Mjnews.id – Anggota Komisi IV DPRD Provinsi Sumatera Barat (Sumbar), H. Muzli M Nur mengajak masyarakat untuk menjadikan sampah sebagai sumber manfaat ekonomi melalui Sosialisasi Peraturan Daerah (Perda) Nomor 1 Tahun 2025 tentang Cara Pengelolaan Sampah Organik, Anorganik, dan Sampah B3, di Nagari Durian Tinggi, Kecamatan Lubuk Sikaping, Kabupaten Pasaman, Sabtu (25/10/2025).
Dalam kegiatan yang juga dihadiri Dinas Lingkungan Hidup (DLH) Provinsi Sumatera Barat, Muzli M. Nur menegaskan bahwa pengelolaan sampah tidak hanya berkaitan dengan kebersihan, tetapi juga menyangkut kesehatan dan peningkatan ekonomi masyarakat.
“Kalau tidak cermat menanganinya, sampah bisa jadi masalah lingkungan dan kesehatan. Tapi kalau dikelola dengan baik, justru bisa menjadi sumber pendapatan bagi keluarga,” ujar Muzli yang juga menjabat sebagai Ketua Badan Kehormatan (BK) DPRD Sumbar.
Kegiatan sosialisasi tersebut dihadiri oleh Yosmike Yusra dan Devi Hendra dari DLH Sumbar, serta diikuti oleh Camat Lubuk Sikaping, Lotfriedo Rama, Wali Nagari Durian Tinggi, Hendra Gunawan, tokoh masyarakat J. Imam Majolelo, Bamus, KAN, TP-PKK, LPM, tokoh pemuda, perempuan, dan pelajar.
Antusiasme warga terlihat tinggi mengingat isu pengelolaan sampah kini menjadi perhatian utama di tengah meningkatnya volume sampah rumah tangga.

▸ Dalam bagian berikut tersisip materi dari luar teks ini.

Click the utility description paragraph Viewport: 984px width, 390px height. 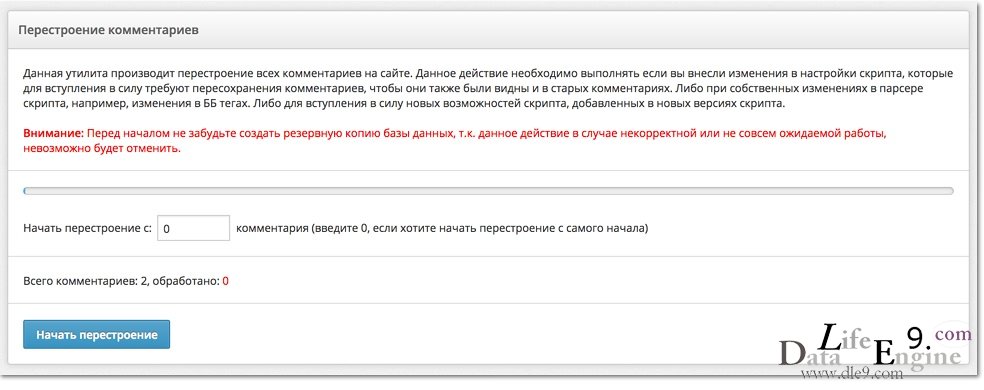pos(488,89)
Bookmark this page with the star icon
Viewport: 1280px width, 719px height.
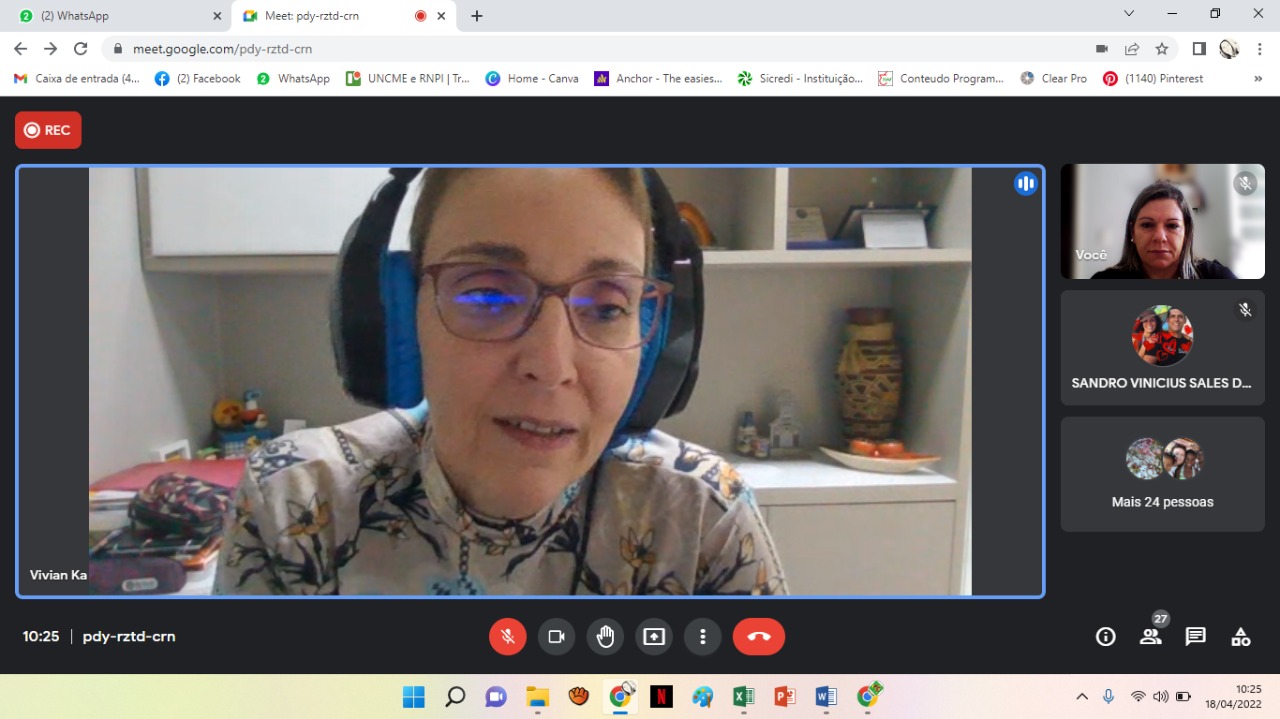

Tokoh masyarakat J. Imam Majolelo dalam sambutannya menyampaikan dukungan penuh terhadap penerapan Perda tersebut. Ia menilai bahwa kebersihan lingkungan merupakan tanggung jawab bersama yang harus dimulai dari keluarga dan komunitas kecil di nagari.
Sementara itu, Wali Nagari Durian Tinggi Hendra Gunawan menegaskan komitmen nagari untuk terus mengedukasi masyarakat agar memilah sampah sejak dari sumbernya. Ia juga menyoroti pentingnya pembentukan Bank Sampah Nagari untuk mengolah sampah anorganik menjadi produk bernilai ekonomi.
Camat Lubuk Sikaping Lotfriedo Rama menambahkan, keberhasilan pengelolaan sampah sangat bergantung pada kolaborasi antara masyarakat dan pemerintah.
“Perubahan perilaku masyarakat menjadi kunci utama. Pemerintah nagari tidak bisa bekerja sendiri tanpa dukungan aktif warga,” katanya.
Dari sisi teknis, Yosmike Yusra menjelaskan bahwa Perda Nomor 1 Tahun 2025 mengatur sistem pemilahan antara sampah organik, anorganik, dan B3 (Bahan Berbahaya dan Beracun). Sampah organik seperti sisa makanan dan daun dapat dijadikan kompos, sementara sampah anorganik seperti plastik, logam, dan kaca bisa didaur ulang. Adapun sampah B3 memerlukan penanganan khusus agar tidak mencemari lingkungan.